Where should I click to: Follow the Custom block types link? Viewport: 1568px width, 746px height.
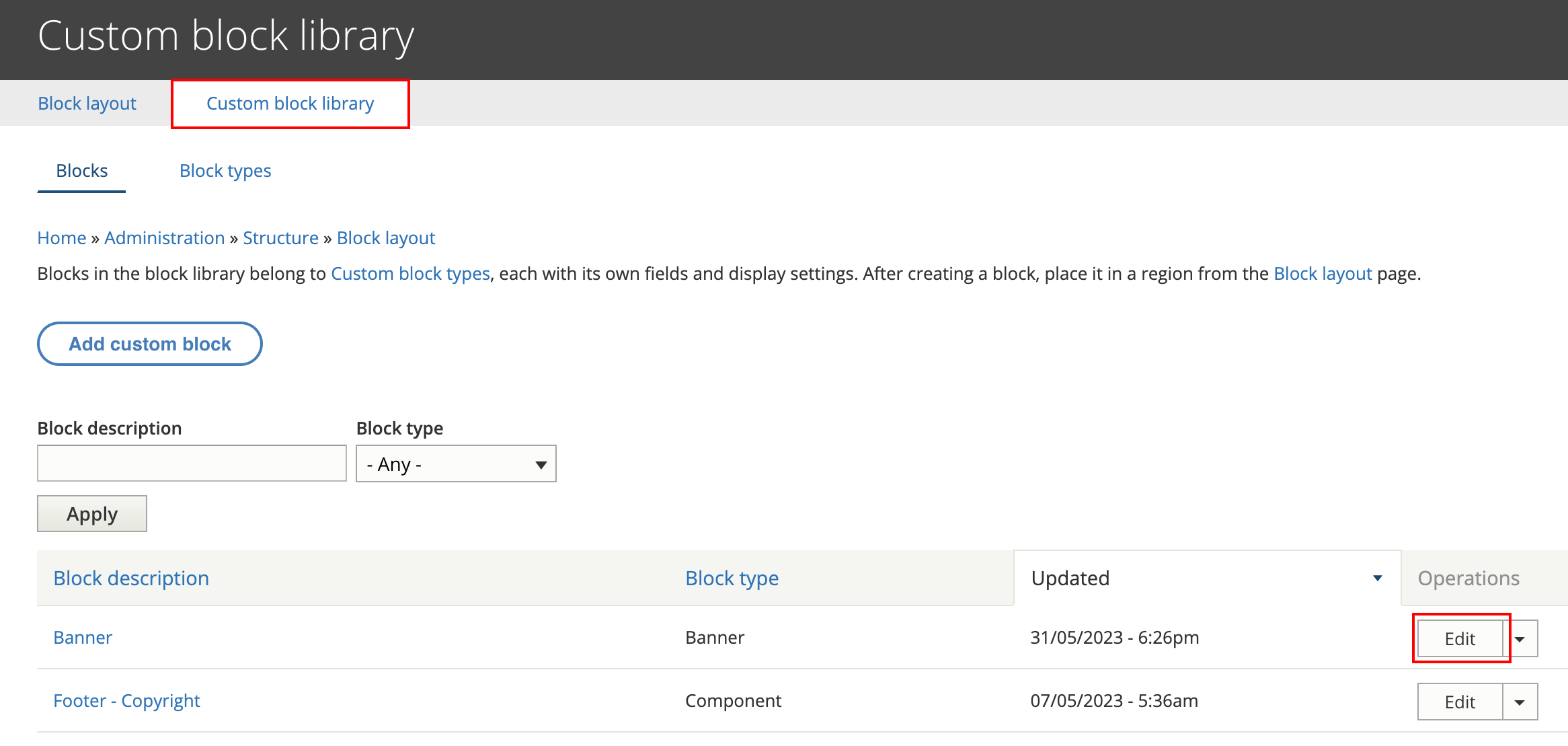410,274
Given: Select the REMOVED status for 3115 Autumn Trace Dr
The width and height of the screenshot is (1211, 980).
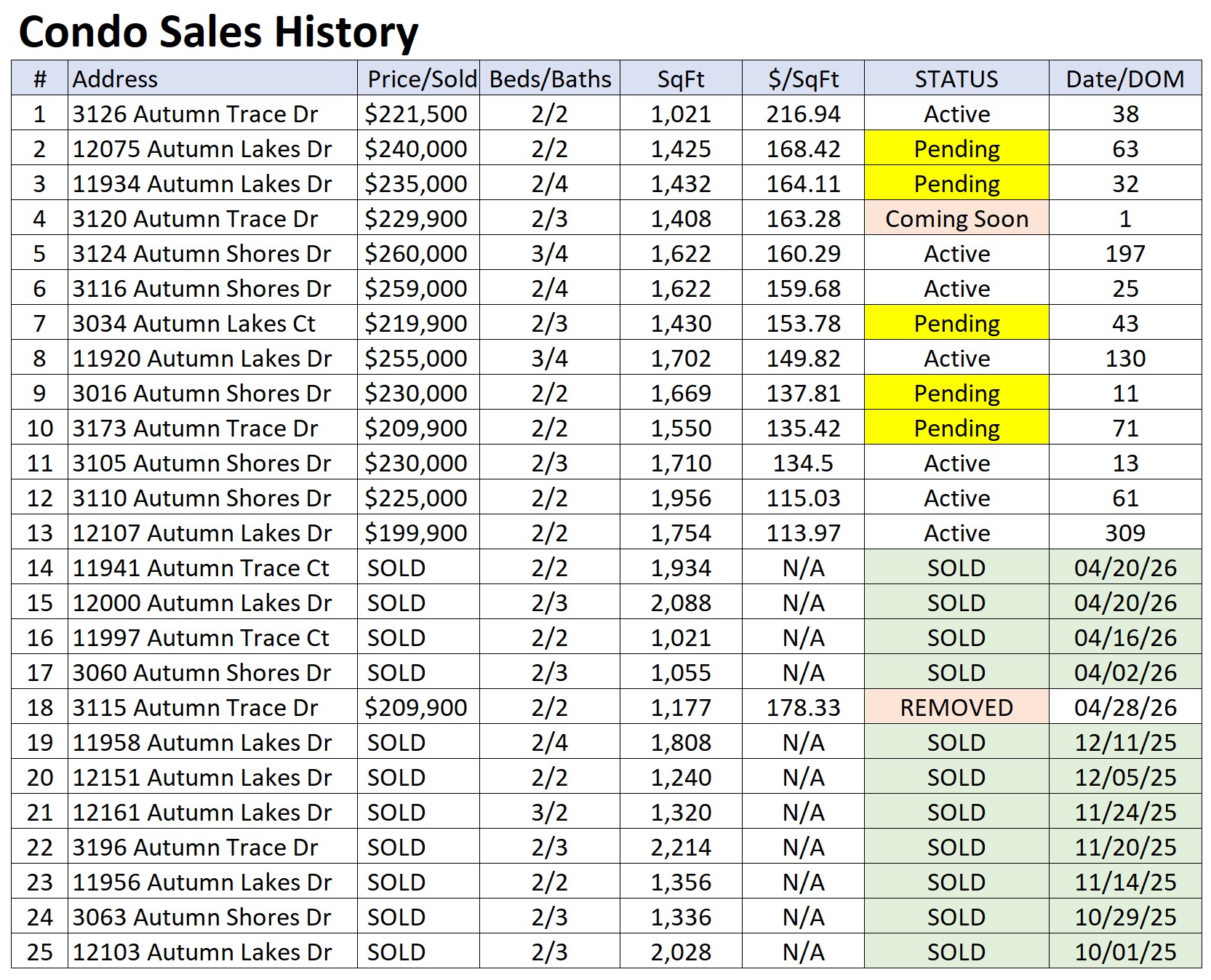Looking at the screenshot, I should (x=955, y=706).
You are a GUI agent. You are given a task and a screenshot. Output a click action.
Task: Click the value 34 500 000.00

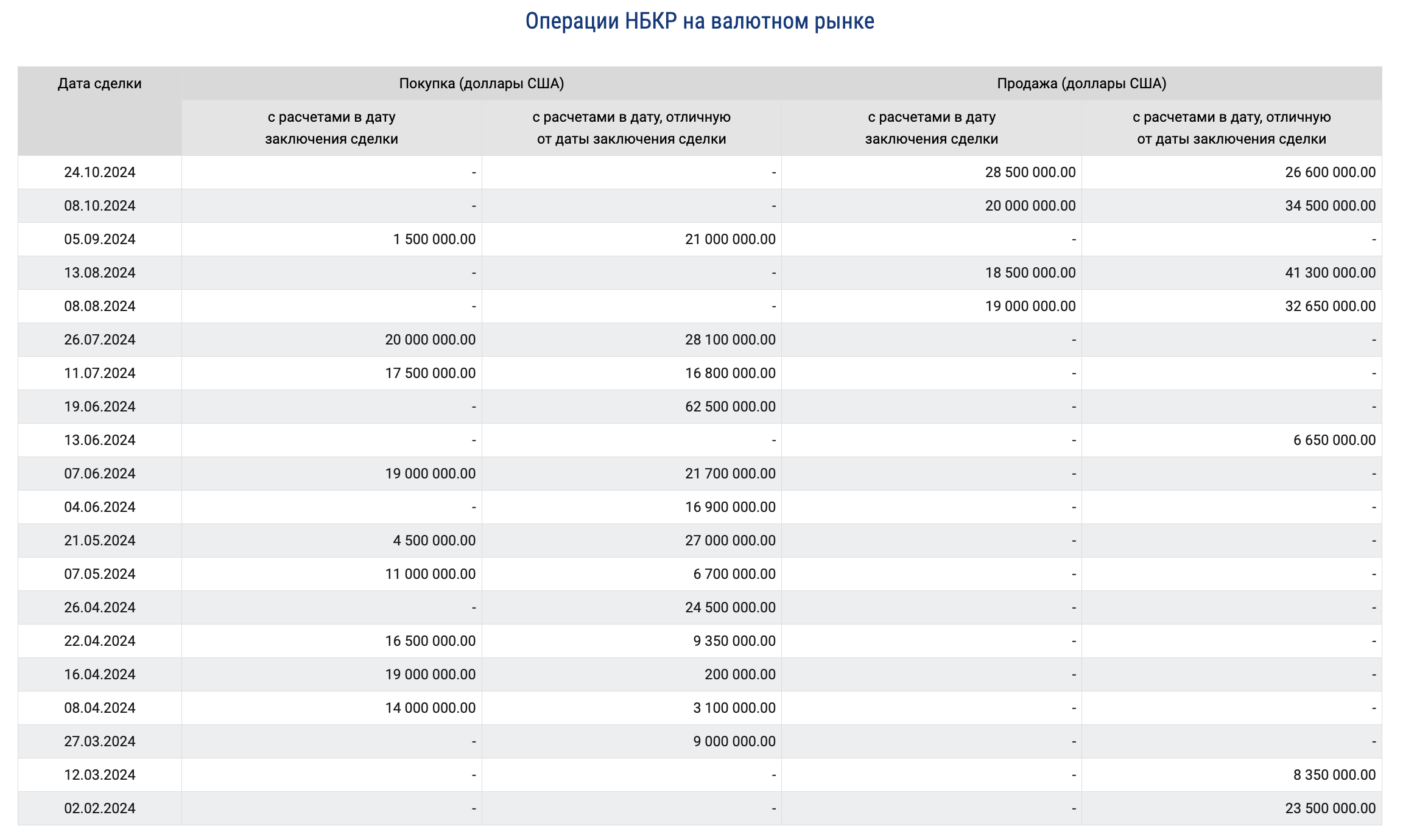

= = = =

- _WHAT IS REQUIRED_: A faithful copy of the entries above is needed, one that contains no images.

- _EXERCISE SOLUTION_:
Where should I click to: Follow the Custom block types link? Viewport: 1568px width, 746px height.
410,274
Given: Select the REMOVED status for 3115 Autumn Trace Dr
The width and height of the screenshot is (1211, 980).
Looking at the screenshot, I should (x=955, y=706).
You are a GUI agent. You are given a task and a screenshot. Output a click action.
Task: Click the value 34 500 000.00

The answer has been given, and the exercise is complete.